Il cratere artificiale scavato all’imbocco del paese ha svelato la sua natura. Nessun meteorite: si tratta di buco propedeutico alle fondamenta di un colossale piano terra posto sotto a un primo piano sormontato da un secondo, un’anima di cemento armato a cui è stato dato un corpo, un corpo che è stato vestito fino ad assumere le sembianze di un megamulticentro sportivo della catena Virgin. Millemila metri quadrati di fitness, palestre, piscine, spogliatoi, spazi comuni stanno per essere inaugurati a fianco di uno dei tanti non-luoghi dell’hinterland, un’area che già ospita l’immancabile Esselunga, il Decathlon, un Leroy-Merlin, con il contorno di concessionarie di automobili varie, tutti insieme appassionatamente lungo il perimetro di una rotonda ubicata in un incrocio strategico, a meno di un chilometro dal centro del paese.
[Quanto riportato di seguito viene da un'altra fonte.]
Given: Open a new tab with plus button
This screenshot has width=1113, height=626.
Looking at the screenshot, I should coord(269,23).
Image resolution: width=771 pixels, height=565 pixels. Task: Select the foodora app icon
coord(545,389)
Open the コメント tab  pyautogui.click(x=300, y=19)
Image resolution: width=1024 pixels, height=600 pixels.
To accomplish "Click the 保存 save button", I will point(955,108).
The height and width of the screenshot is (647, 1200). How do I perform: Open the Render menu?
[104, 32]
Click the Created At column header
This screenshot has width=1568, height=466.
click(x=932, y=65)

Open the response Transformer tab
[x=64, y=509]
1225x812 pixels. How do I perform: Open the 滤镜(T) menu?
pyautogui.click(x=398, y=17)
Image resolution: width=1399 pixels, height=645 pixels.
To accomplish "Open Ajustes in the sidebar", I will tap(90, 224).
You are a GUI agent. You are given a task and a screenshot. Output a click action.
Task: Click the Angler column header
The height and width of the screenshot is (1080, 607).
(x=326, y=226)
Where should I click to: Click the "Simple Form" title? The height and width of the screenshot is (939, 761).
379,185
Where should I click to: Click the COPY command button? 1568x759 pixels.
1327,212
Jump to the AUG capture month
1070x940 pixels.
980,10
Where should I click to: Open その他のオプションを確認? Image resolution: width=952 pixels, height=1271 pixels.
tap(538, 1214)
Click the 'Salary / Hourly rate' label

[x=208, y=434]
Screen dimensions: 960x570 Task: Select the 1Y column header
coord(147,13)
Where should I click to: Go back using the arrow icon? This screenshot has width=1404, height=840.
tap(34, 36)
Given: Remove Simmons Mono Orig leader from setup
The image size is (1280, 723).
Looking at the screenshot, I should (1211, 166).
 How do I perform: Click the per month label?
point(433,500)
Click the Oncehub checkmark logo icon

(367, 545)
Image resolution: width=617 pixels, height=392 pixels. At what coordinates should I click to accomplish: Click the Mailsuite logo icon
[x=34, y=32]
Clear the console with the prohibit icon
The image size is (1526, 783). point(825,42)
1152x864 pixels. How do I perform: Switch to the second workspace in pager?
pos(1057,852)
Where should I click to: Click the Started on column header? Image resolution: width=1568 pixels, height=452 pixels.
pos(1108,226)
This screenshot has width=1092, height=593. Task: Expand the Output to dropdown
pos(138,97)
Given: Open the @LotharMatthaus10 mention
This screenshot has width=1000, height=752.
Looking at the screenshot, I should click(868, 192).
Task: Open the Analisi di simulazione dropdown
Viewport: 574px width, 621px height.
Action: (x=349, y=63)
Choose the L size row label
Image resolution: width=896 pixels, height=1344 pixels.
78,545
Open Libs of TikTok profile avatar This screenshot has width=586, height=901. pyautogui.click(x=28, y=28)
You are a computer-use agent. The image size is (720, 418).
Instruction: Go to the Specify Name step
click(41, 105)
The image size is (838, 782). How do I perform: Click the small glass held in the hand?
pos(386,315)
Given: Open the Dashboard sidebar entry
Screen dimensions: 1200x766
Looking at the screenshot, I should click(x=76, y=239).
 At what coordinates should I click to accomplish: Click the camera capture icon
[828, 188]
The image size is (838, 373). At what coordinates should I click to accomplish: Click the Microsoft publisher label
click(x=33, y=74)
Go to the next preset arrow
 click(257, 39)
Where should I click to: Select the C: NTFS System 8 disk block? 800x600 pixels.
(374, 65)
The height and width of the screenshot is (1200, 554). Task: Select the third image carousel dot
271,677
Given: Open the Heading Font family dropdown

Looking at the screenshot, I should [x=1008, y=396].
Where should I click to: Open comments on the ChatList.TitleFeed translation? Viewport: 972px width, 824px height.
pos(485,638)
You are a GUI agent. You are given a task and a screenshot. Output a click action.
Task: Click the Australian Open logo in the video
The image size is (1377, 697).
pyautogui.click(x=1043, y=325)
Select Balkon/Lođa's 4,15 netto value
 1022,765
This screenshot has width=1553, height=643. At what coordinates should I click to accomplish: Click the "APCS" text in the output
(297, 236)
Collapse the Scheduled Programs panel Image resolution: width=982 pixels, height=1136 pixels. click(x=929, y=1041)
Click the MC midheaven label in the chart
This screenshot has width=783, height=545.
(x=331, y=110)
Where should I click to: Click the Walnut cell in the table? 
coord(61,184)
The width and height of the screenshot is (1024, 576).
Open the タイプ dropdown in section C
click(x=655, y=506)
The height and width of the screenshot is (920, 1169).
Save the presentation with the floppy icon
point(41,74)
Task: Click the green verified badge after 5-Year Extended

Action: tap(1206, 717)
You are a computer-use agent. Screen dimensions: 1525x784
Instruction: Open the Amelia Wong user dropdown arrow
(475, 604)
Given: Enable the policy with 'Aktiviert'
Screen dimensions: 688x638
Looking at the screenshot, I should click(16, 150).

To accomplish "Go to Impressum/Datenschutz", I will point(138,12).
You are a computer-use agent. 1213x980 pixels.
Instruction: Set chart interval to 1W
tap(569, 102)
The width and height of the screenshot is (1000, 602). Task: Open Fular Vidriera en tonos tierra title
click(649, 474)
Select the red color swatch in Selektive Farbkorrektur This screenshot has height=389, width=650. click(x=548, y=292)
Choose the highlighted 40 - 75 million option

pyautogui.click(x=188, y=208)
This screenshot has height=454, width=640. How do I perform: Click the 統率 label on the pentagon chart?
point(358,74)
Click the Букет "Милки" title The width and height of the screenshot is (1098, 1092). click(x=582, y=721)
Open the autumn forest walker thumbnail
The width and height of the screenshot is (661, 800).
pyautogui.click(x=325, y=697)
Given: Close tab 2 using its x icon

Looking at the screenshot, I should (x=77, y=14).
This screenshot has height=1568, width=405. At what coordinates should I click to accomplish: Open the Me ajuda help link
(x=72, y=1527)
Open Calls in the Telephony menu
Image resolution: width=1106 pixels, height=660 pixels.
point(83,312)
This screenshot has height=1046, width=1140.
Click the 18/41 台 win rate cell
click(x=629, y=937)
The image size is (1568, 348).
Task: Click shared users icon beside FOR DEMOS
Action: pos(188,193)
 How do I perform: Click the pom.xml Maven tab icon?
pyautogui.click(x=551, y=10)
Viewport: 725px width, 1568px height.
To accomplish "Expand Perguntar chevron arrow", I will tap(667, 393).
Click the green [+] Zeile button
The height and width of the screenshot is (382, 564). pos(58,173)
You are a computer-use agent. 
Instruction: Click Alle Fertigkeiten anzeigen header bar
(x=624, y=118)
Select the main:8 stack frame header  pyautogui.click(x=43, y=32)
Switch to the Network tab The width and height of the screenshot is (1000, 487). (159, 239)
Il megamulticentro sportivo Virgin sancirà probabilmente la fine della piscina con palestra nuova fiammante ubicata a cinque minuti a piedi da casa mia, nel parco, un complesso modernissimo costruito pochi anni fa e di proprietà, per il 51%, del comune, quindi anche mio. Un progetto nato tra mille polemiche e che è stato anche causa del fallimento dell’amministrazione di centrodestra precedente all’attuale, di centrosinistra, che ha dovuto risanare a fatica un buco economico non indifferente. Ma verrà colpita anche una seconda palestra privata, piuttosto frequentata, che difficilmente farà fronte al vantaggio competitivo della multinazionale del sudore benefico. E sono pronto a scommettere che anche molte società sportive amatoriali della zona vedranno diminuire i loro iscritti, magari quelli più allocchi attirati dalle insegne luminose di un paese dei bengodi dove, oltre ad allenarsi, potranno avere maggiori opportunità di vita sociale grazie a una formula che unisce sport a divertimento, l’ennesimo all inclusive in cui manca solo che ti lavino la maglietta e calzini sudati per farteli trovare pronti al successivo ingresso (cosa che peraltro succede altrove). In più, determinerà l’ennesimo cambiamento delle abitudini di vita dei miei concittadini, perché per recarsi al megamulticentro sportivo Virgin dovranno comunque utilizzare l’automobile, l’ubicazione seppur limitrofa è comunque raggiungibile quasi esclusivamente con una superstrada. Il percorso pedonale e ciclabile attraversa una strada provinciale molto trafficata. E poi, non dimentichiamo che non ci sarà certo problema di parcheggio.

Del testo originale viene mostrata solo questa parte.